In many past cases, I have found just the DNS Override and Host header replacement to be sufficient. However, I recently had a case where the backend was served through Cloudflare, and this request modification failed due to SNI (Server Name Indication). What this really means is that, while my request specified staging.example.test, and my traffic was directed to staging.example.test, the client in the TLS handshake sent a clienthello for prod.example.test. The server found that the FQDN was incorrect, because it wasn’t staging.example.test, and dropped the connection.

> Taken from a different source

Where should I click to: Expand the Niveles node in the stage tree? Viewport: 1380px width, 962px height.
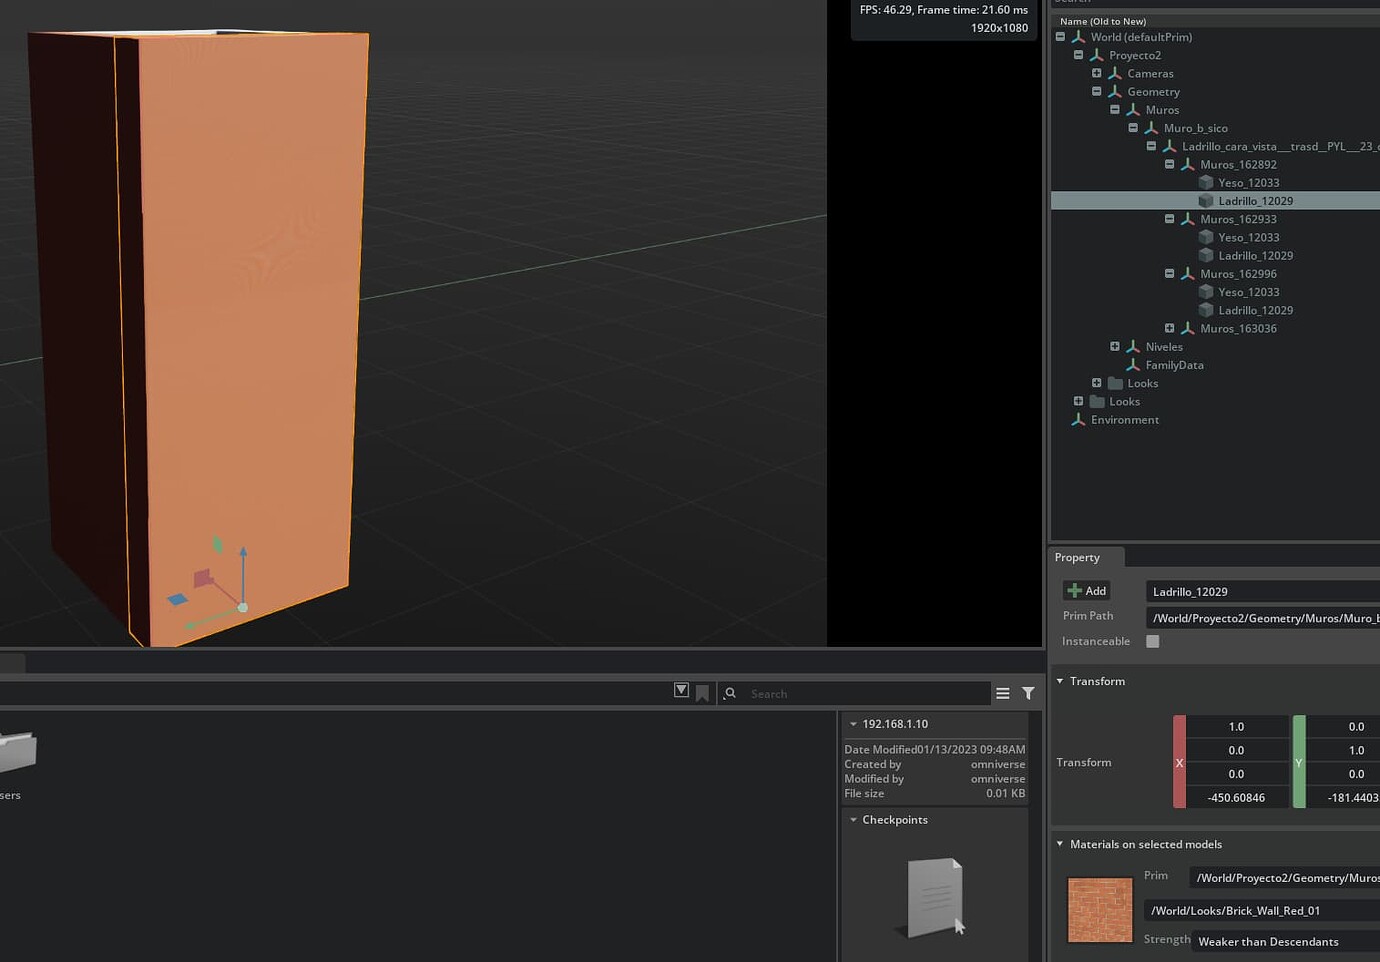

If Burp has the capability of solving this more broadly, I was unable to find the correct options to do so. Repeater specifically has an SNI override option in the target details, but that really doesn’t solve the larger problem in this context. A picture of that option is below.
What has worked for this, for me, is actually modifying the SNI host during the TLS handshake. Since I couldn’t do this in Burp, I added mitmproxy to the chain, as an upstream proxy between Burp and the server. So the full chain was MobileDevice (physical or virtual) > Burp > mitmproxy > Server. Mitmproxy has the hooks I needed to rewrite this with a custom addon. The full code for that plugin (sni_rewrite.py) is below:
# SNI rewrite + host reroute addon
#
# Staging is on a separate Cloudflare zone from prod, so:
# - TCP connection is rerouted to STAGING_HOST (resolved via SOCKS tunnel)
# - Host header is rewritten to STAGING_HOST (staging app expects its own hostname)
# - SNI in the TLS ClientHello is set to STAGING_HOST (staging CF zone requires it)
# The iOS app only ever sees PROD_HOST — the rewrite is invisible to it.
import os
import mitmproxy.tls
from mitmproxy import http
PROD_HOST = os.environ.get("PROD_HOST", "")
STAGING_HOST = os.environ.get("STAGING_HOST", "")
class HostRewriter:
def request(self, flow: http.HTTPFlow):
if not PROD_HOST or not STAGING_HOST:
return
if flow.request.pretty_host == PROD_HOST:
flow.request.host = STAGING_HOST
flow.request.headers["Host"] = STAGING_HOST
print(f"[rewrite] {flow.request.method} {flow.request.pretty_host}{flow.request.path} → {STAGING_HOST}", flush=True)
else:
print(f"[no rewrite] pretty_host={flow.request.pretty_host!r}", flush=True)
def tls_start_server(self, data: mitmproxy.tls.TlsData):
"""
Present STAGING_HOST as SNI so the staging Cloudflare zone
accepts the connection. (Presenting PROD_HOST here would cause
a CF SNI mismatch error on the staging zone.)
"""
if not STAGING_HOST:
return
if data.ssl_conn is None:
return
addr = data.context.server.address
if addr and addr[0] == STAGING_HOST:
data.ssl_conn.set_tlsext_host_name(STAGING_HOST.encode())
addons = [HostRewriter()]
To review what’s going on here, my plugin used the tls_start_server event hook to check if data.context.server.address was the staging host, and then called data.ssl_conn.set_tlsext_host_name to set the host name to the staging host for the purposes of TLS extensions (which SNI is). To help with testing ergonomics, I moved the host header rewrite and DNS resolution override into the plugin’s request hook as well. The environment variables PROD_HOST and STAGING_HOST define what to rewrite from and to. Running it is a matter of starting mitmdump with the --script ./sni_rewrite.py argument to include the add-on.
When developing the plugin, I found that certain types of manipulation also triggered Cloudflare’s Bot Detection. This final version was able to do its job seamlessly enough to avoid doing that. The end result was a toolchain where the mobile app, normally pointed at a prod backend, was able to interact with the staging backend instead. And it worked seamlessly, with neither the client nor server aware of the traffic redirection or rewriting.